# Tahini recipe?



## incredible edible (Sep 2, 2004)

Can anyone recommend a good brand of tahini?  I've used Krinos in the past and liked it.  Unfortunately, I can't find it around here.  The brand I'm using now is not as smooth and a bit more bitter than I like.

Thanks.


----------



## Sarah 1426 (Nov 14, 2004)

I know this was posted a while ago but I came across it and thought I would give my opinoin.
We use Al-Rahib tahineh to make hummos.
My father owns a middle eastern grocery store and he is Lebanese so we have tried many kinds and we have found that this one is the best.


----------



## sarah (Nov 15, 2004)

hey u r my namesake,just wanted to say hi...welcome to this forum


----------



## Sarah 1426 (Nov 19, 2004)

Hey! thanks for the welcome!
this seems like an awsome fourm and i absolutely LOVE cooking...


----------



## Kaitain (Apr 2, 2005)

I found out the hard way that there are two kinds of tahini, one without the shells and one made with the shells still on!  The one with the shells on is terrible, it's bitter and tastes more like shells than seed.  That's probably what you bought IE.

I found some tahini in my local publix, but am afraid to buy it because it is almost $6 for a small can and it doesn't say if it's shell-less or not.  If I could at least see it I could tell but it is in a metal can.  You can tell the difference by the darkness.  The version with the shells is much darker, a little darker than peanut butter I think, while the good stuff is a very light tan.


----------



## sarah (Apr 2, 2005)

i use a lebanese tahini,with the name of california garden,its quite ok too.


----------



## Michael in FtW (Apr 2, 2005)

My favorite tahini came from a little middle eastern store that only lasted for about 3 years, certainly not because I didn't shop there every week. I can't tell the name because there was nothing on the label in English.

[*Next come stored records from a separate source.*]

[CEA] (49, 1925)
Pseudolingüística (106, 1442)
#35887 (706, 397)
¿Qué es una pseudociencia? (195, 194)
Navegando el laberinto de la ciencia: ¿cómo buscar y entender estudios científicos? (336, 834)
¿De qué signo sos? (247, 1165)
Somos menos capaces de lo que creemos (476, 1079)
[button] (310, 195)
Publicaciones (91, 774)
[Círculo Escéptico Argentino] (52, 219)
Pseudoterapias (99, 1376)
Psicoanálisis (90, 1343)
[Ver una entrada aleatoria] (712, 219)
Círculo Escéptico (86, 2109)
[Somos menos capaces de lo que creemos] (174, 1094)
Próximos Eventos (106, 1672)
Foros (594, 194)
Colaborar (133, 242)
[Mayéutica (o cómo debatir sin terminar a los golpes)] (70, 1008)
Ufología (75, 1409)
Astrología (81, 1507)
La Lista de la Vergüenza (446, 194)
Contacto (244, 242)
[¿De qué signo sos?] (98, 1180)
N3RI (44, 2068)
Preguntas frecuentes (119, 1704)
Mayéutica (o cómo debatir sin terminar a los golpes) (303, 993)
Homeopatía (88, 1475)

The stuff I'm using now is "Joyva" brand (it's all my grocery store carries) .... it's a little sweeter because it has honey and sugar in it ... but I can always add another clove of garlic and a little more lemon juice if I need to to "tart" it up.


----------



## Claire (Apr 13, 2005)

I don't use tahini a lot, so cheat.  Every brand of tahini I've seen comes in a huge jar, when I only need less than half of that a year.  So when I make hummus or something else requiriing it, I use toasted sesame seeds and sesame oil to taste.  Not quite the same, but at least tastes fresher every time, and I'm not faced with a year-old half-jar of what looks sort of like the sidewalk outside.


----------



## GB (Apr 13, 2005)

I use Joyva as well, but only because it is the only brand I can find around here. I am not crazy about it, but I don't use it often.


----------



## Raine (Apr 13, 2005)

What part of GA are you located in?


----------



## Yakuta (Apr 13, 2005)

I am with Claire.  I prefer to make sesame paste of my own.  It is healthier and more fragrant and I have less waste (Tahini paste can go rancid quickly).  

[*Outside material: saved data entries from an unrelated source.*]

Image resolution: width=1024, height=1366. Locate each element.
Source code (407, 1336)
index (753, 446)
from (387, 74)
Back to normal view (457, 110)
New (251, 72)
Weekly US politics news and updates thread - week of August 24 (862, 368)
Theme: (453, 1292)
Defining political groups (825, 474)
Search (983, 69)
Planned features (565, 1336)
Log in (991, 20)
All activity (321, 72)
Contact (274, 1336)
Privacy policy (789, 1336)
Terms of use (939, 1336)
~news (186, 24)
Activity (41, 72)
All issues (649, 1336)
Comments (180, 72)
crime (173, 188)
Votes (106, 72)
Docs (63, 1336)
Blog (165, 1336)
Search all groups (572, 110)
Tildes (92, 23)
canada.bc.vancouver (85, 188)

Toast white sesame seeds till they have a slight color.  Toast it on low.  Put them in a coffee or spice grinder and powder.  Mix them with a tiny bit of water (I don't use any oil expect a tiny bit of olive oil when I make hummus with it) to make a paste and then use it in the recipe as directed.  Much fresher.


----------



## Alix (Apr 13, 2005)

I never thought of that. Geez.


----------